= PROVIDED RECORDS =
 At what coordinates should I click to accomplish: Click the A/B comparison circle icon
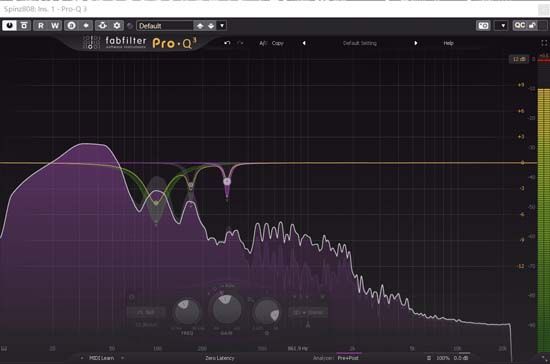71,26
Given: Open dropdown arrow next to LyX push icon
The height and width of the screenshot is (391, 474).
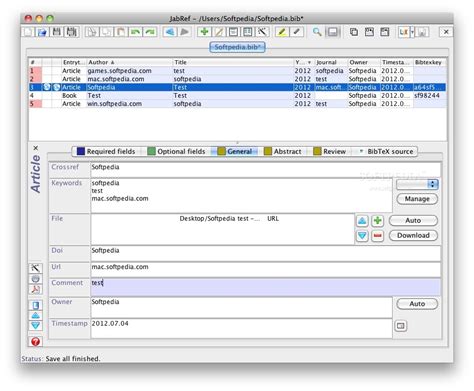Looking at the screenshot, I should point(412,32).
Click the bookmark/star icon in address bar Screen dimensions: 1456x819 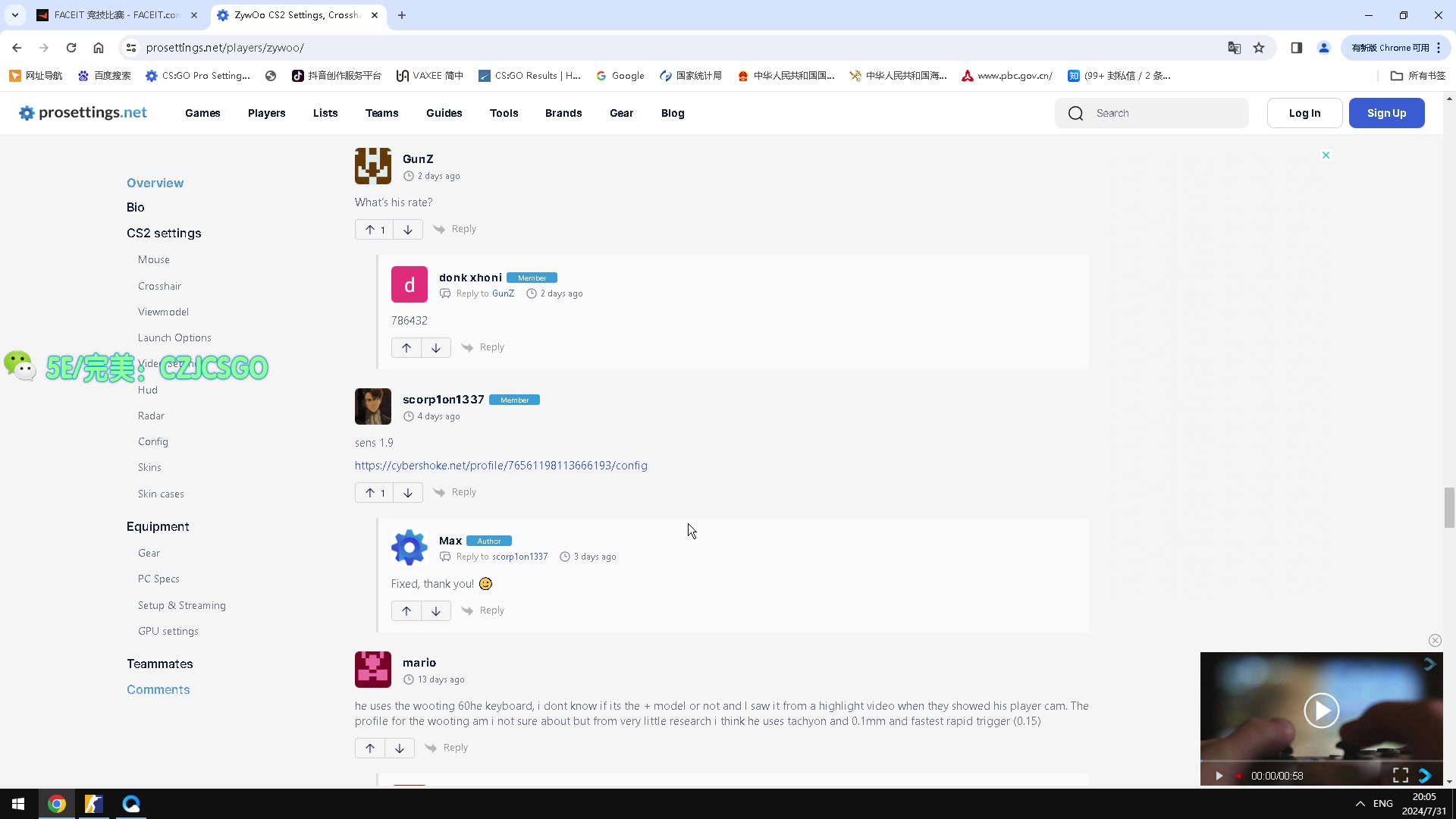[x=1259, y=47]
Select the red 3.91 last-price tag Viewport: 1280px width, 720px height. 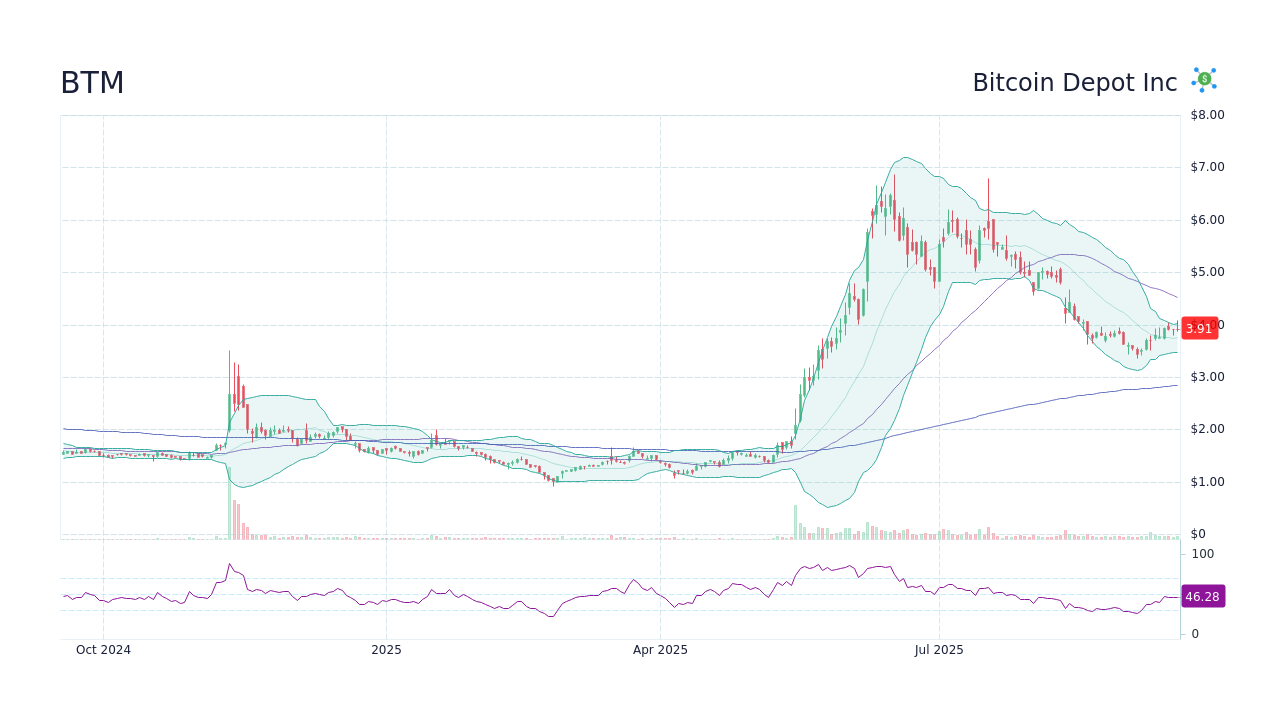tap(1199, 327)
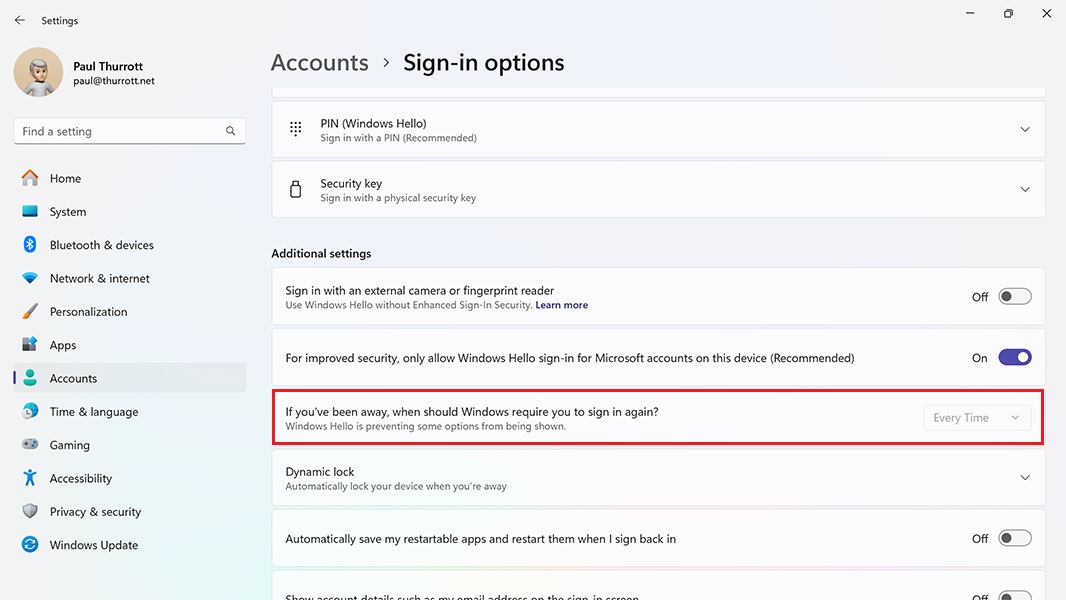Click the Find a setting search box
The width and height of the screenshot is (1066, 600).
click(x=120, y=131)
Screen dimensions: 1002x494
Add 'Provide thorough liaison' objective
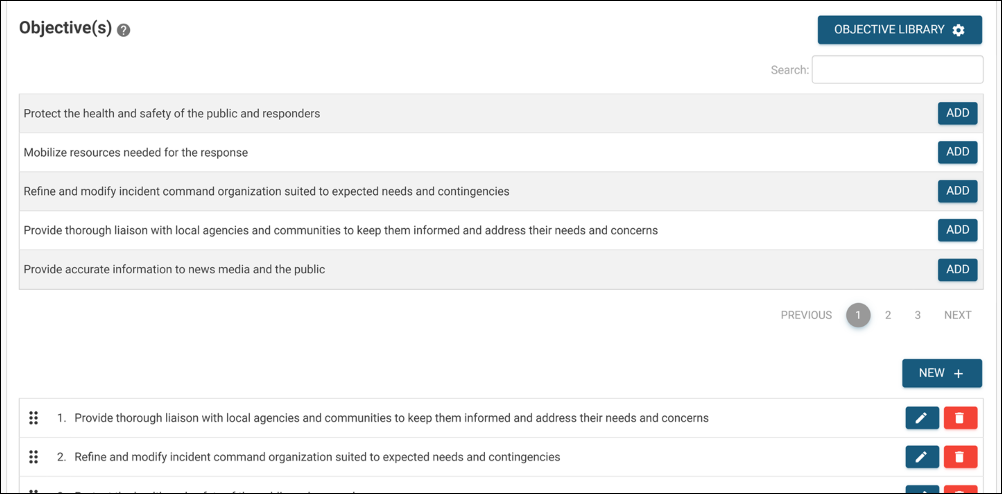point(957,230)
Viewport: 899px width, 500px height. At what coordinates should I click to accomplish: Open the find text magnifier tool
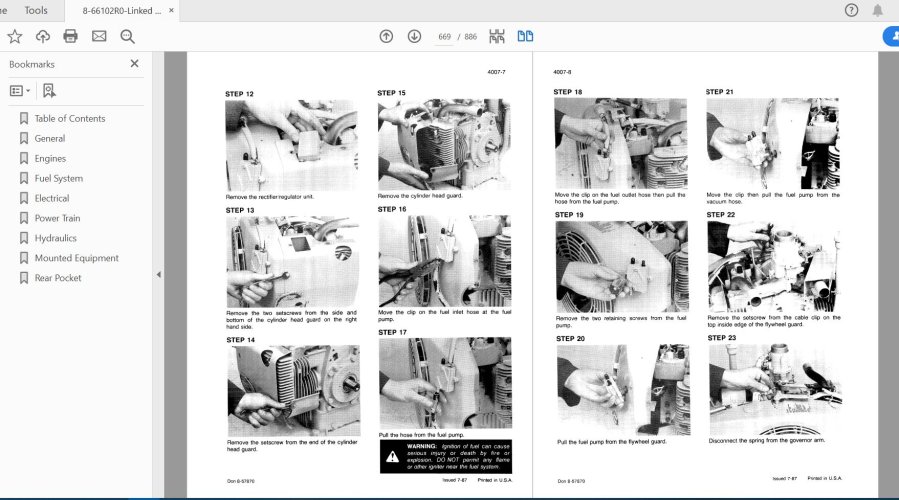127,36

= TASK STATEMENT =
Starting at the line that holds "Viewport: 899px width, 500px", reproduce each line through the last one of the listing, and nothing more; the pictures stay out.

= REPLY TO THE EXERCISE =
Viewport: 899px width, 500px height. At what coordinates should I click to accomplish: Open the find text magnifier tool
127,36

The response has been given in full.